Error querying parquet files from AWS Glue/S3

Hi,

I’m running up against an error saying “java.io.IOException: Not a file…” when trying to query an AWS Glue table (parquet in S3). The same Glue table works fine in Athena, a Presto/Trino.

It looks like Dremio is getting hung up on the fact that the parquet files are nested in date folders (ie s3://my-bucket/master-db/expansion_serps/parq/2021/09/30/14/files.parq).

Is it possible to configure Dremio to recurse through the “folders” in the s3 bucket?

python example.py -user **************** -pass "********************************" -query "SELECT * FROM glue.dev.serps limit 10"
[INFO] Authentication was successful
[INFO] Query:  SELECT * FROM glue.dev.serps limit 10
[INFO] GetSchema was successful
[INFO] Schema:  <pyarrow._flight.SchemaResult object at 0x106896070>
[INFO] GetFlightInfo was successful
[INFO] Ticket:  <Ticket b'\n-SELECT * FROM glue.dev.serps limit 10\x12G\nE\n-SELECT * FROM glue.dev.serps limit 10\x10\x03\x1a\x12\tE\xb4\xa6\xb2U\xe8\xa9\x1e\x11\x00\xff\x9ah\x84\x956\x84'>
[ERROR] Exception: ArrowInvalid('gRPC returned invalid argument error, with message: java.io.IOException: Not a file: s3://my-bucket/master-db/expansion_serps/parq/2021. Client context: IOError: Server never sent a data message. Detail: Internal. gRPC client debug context: {"created":"@1633032107.899306000","description":"Error received from peer ipv6:[::1]:32010","file":"../src/core/lib/surface/call.cc","file_line":1067,"grpc_message":"java.io.IOException: Not a file: s3://my-bucket/master-db/expansion_serps/parq/2021","grpc_status":3}')
Traceback (most recent call last):
  File "/Users/erik/Dropbox/home/git/arrow-flight-client-examples/python/example.py", line 171, in <module>
    connect_to_dremio_flight_server_endpoint(args.hostname, args.flightport, args.username,
  File "/Users/erik/Dropbox/home/git/arrow-flight-client-examples/python/example.py", line 158, in connect_to_dremio_flight_server_endpoint
    reader = client.do_get(flight_info.endpoints[0].ticket, options)
  File "pyarrow/_flight.pyx", line 1319, in pyarrow._flight.FlightClient.do_get
  File "pyarrow/_flight.pyx", line 80, in pyarrow._flight.check_flight_status
  File "pyarrow/error.pxi", line 97, in pyarrow.lib.check_status
pyarrow.lib.ArrowInvalid: gRPC returned invalid argument error, with message: java.io.IOException: Not a file: s3://my-bucket/master-db/expansion_serps/parq/2021. Client context: IOError: Server never sent a data message. Detail: Internal. gRPC client debug context: {"created":"@1633032107.899306000","description":"Error received from peer ipv6:[::1]:32010","file":"../src/core/lib/surface/call.cc","file_line":1067,"grpc_message":"java.io.IOException: Not a file: s3://my-bucket/master-db/expansion_serps/parq/2021","grpc_status":3}

Thanks!
Erik

@erikcw I know 2 parameters that can be added for Hive, for Glue this is something we need to check, is there any parameter on Glue that allows to recurse? We can add the same via the Glue source, advanced options, add parameter option

In Trino/Presto – you add the option hive.recursive-directories = true to the catalog config file. Glue is really a managed hive catalog – so that seems to work well.

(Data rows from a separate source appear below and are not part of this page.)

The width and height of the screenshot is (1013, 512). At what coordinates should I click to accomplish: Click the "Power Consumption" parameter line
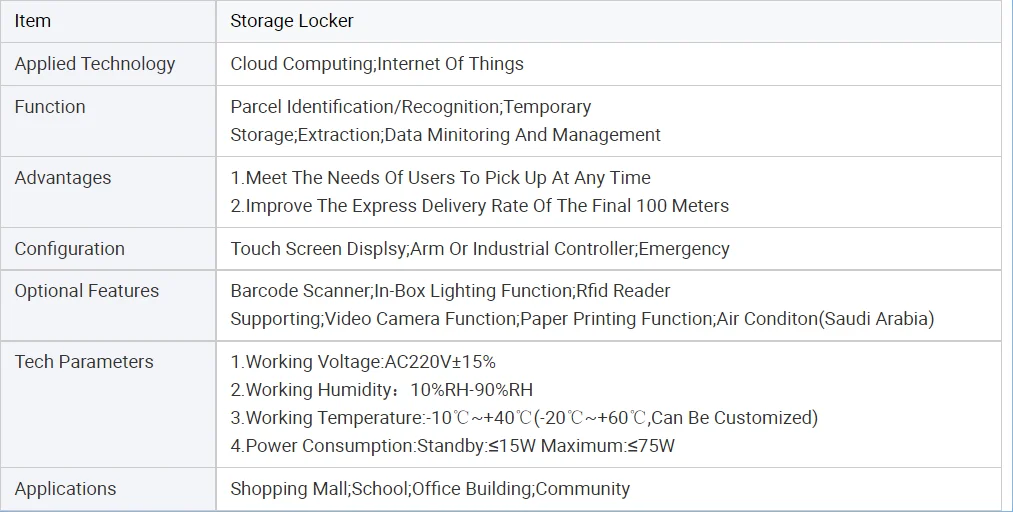(452, 446)
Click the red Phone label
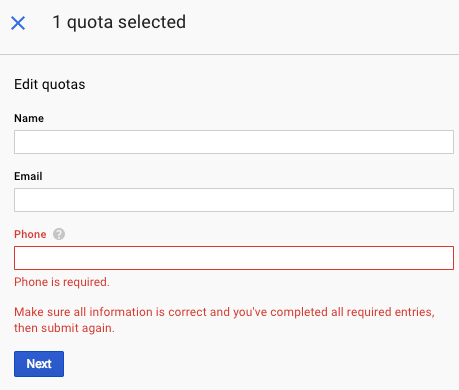Screen dimensions: 459x390 point(30,234)
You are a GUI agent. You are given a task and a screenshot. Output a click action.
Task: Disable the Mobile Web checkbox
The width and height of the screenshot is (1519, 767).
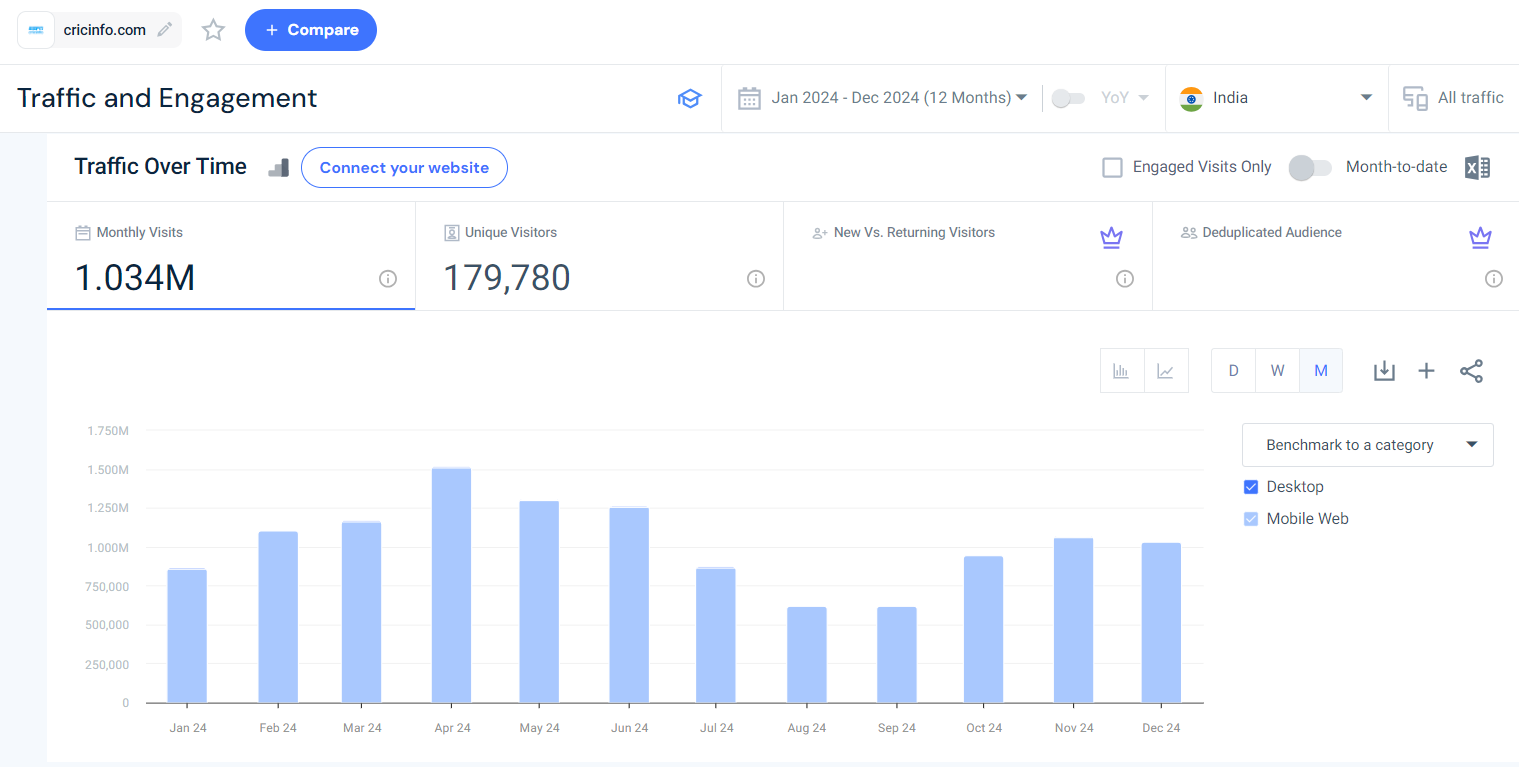pos(1250,518)
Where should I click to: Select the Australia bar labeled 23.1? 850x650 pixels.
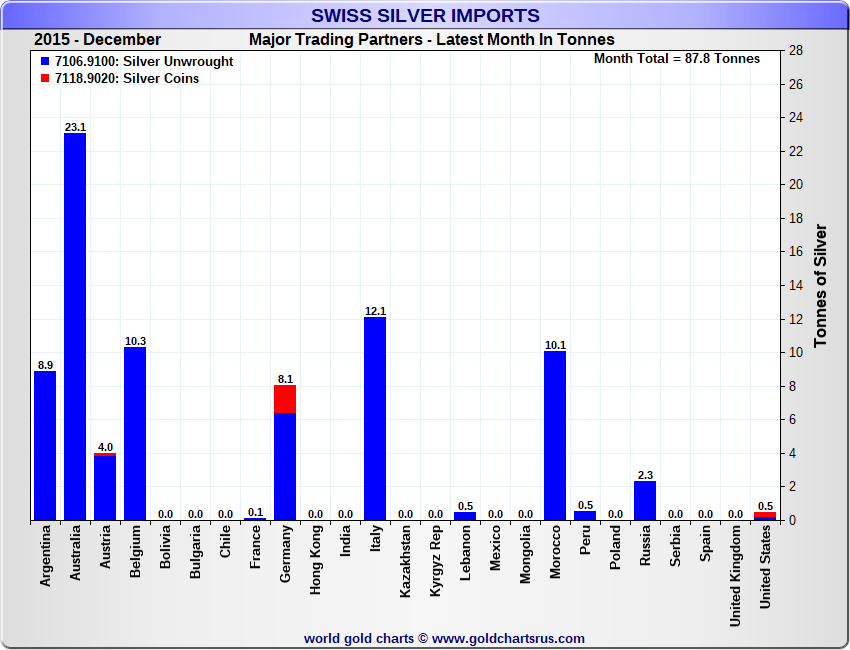pos(75,326)
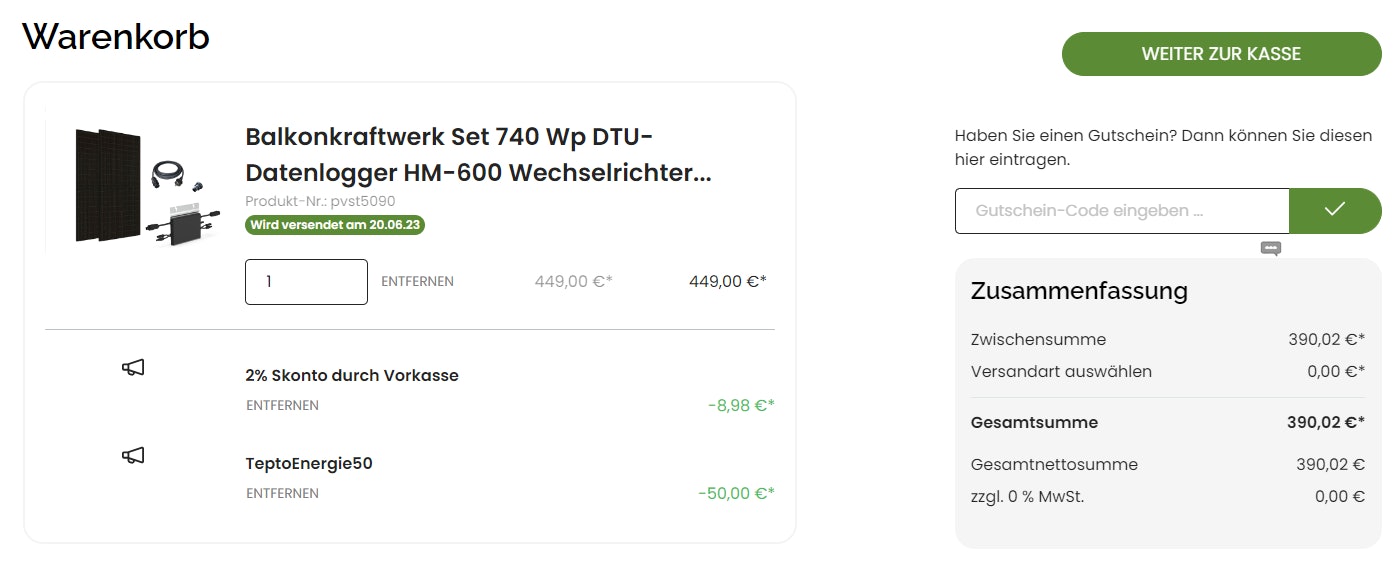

I went through the dremio docs and the dremio helm chart trying to find the appropriate place configure this, but so far haven’t found anything.

@erikcw Try to add it to the Glue surce under advanced options add property

@erikcw If that does not work try the below 2

mapred.input.dir.recursive=true
hive.mapred.supports.subdirectories=true

@balaji.ramaswamy That did the trick! Thank you!